A estimativa para a safra de cereais, leguminosas e oleaginosas no Amazonas em 2026 é de 60,1 mil toneladas. O volume representa queda de 16,1% em relação a 2025, quando a produção foi de 71,6 mil toneladas. A redução equivale a 11,5 mil toneladas.

Os dados são do Levantamento Sistemático da Produção Agrícola (LSPA), divulgado nesta quinta-feira (12) pelo Instituto Brasileiro de Geografia e Estatística (IBGE).

A soja e o arroz concentram a maior parte da produção e respondem por 85,6% do total previsto para 2026, com estimativa de 51,5 mil toneladas.

Entre as culturas analisadas, o milho de primeira safra apresenta a maior queda, com redução de 59,6%. O café canephora deve recuar 42%, enquanto o feijão de primeira safra tem queda estimada de 22,4%. A produção prevista para 2026 é de 7,5 mil toneladas de milho, 1,4 mil tonelada de café canephora e 1 mil tonelada de feijão.

Por outro lado, apenas duas culturas apresentam crescimento. O tomate deve registrar alta de 6,8%, com produção estimada de 47 toneladas. A laranja também deve crescer 5,6%, com previsão de 3 mil toneladas.

Na área a ser colhida, o IBGE projeta aumento de 5,5% para a laranja e de 4,1% para o tomate. No entanto, oito das doze culturas pesquisadas devem registrar queda de área.
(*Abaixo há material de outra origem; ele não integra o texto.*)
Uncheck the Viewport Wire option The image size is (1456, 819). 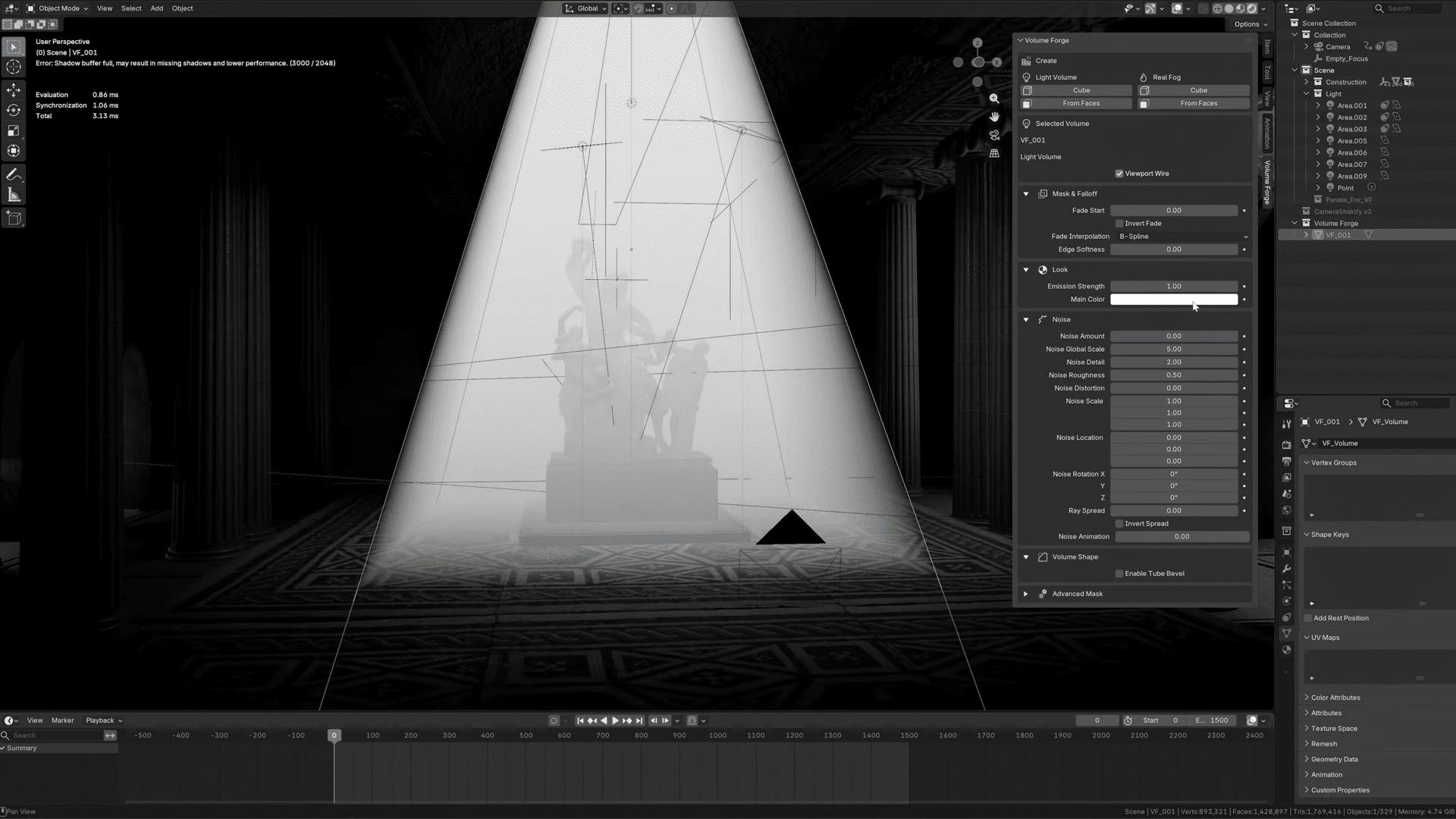[x=1119, y=173]
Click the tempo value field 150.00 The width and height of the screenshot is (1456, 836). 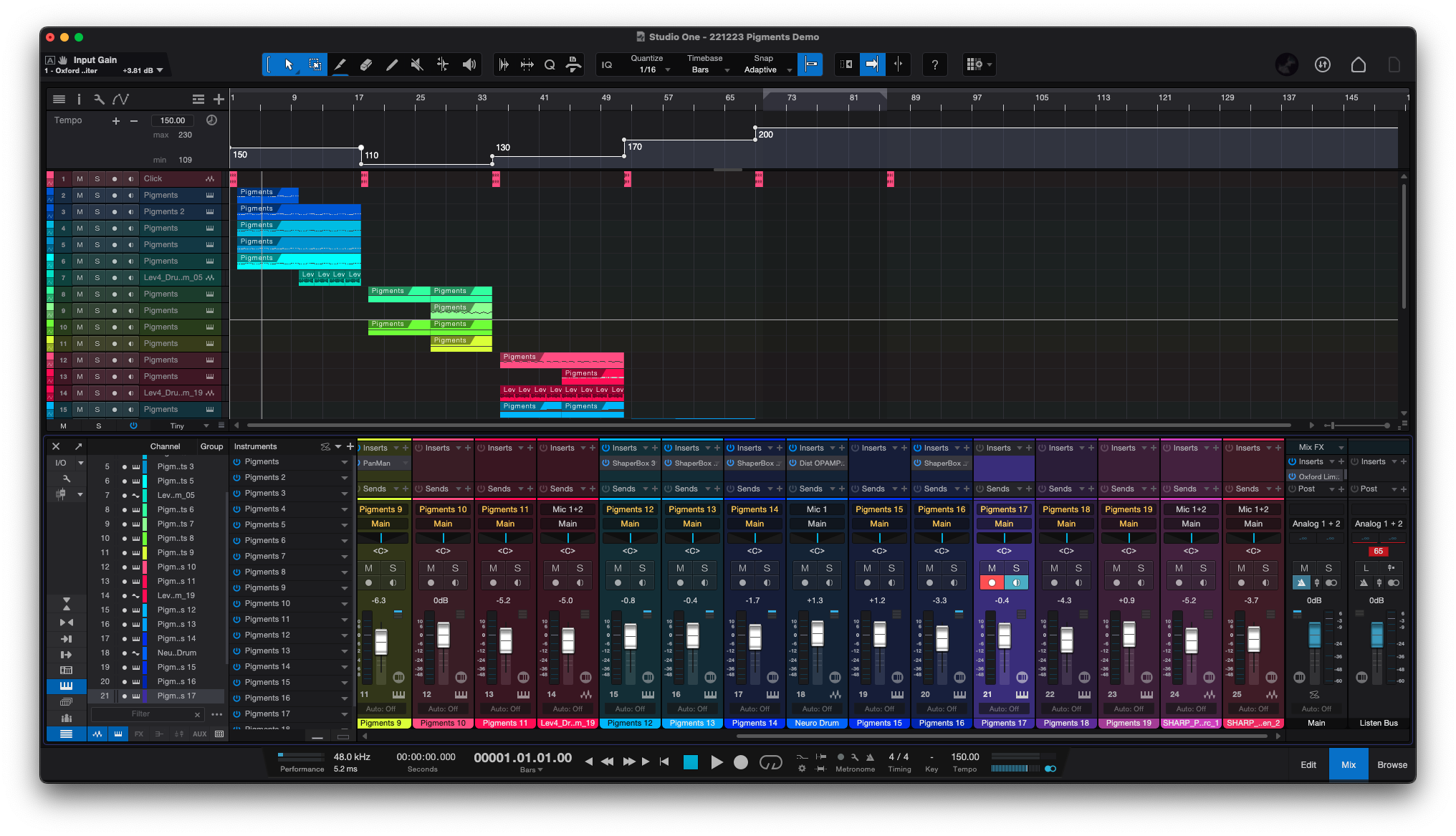coord(173,120)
As maiores reduções ocorrem no milho de primeira safra (-58%), no café canephora (-47,1%) e no feijão de primeira safra (-20,8%).
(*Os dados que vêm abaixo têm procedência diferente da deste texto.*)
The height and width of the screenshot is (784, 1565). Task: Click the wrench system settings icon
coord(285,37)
As maiores áreas colhidas previstas no estado são de mandioca (73,7 mil hectares), soja (11,5 mil hectares) e banana (9,5 mil hectares).

Em relação ao rendimento médio, o levantamento indica aumento no cacau, com alta de 13,8% (79 kg/ha), e no café canephora, com crescimento de 9,6% (141 kg/ha).

O restante das culturas apresenta estabilidade ou variações pouco significativas no rendimento médio. O milho de primeira safra deve registrar queda de 3,5%, enquanto o feijão de primeira safra tem recuo de 1,9%.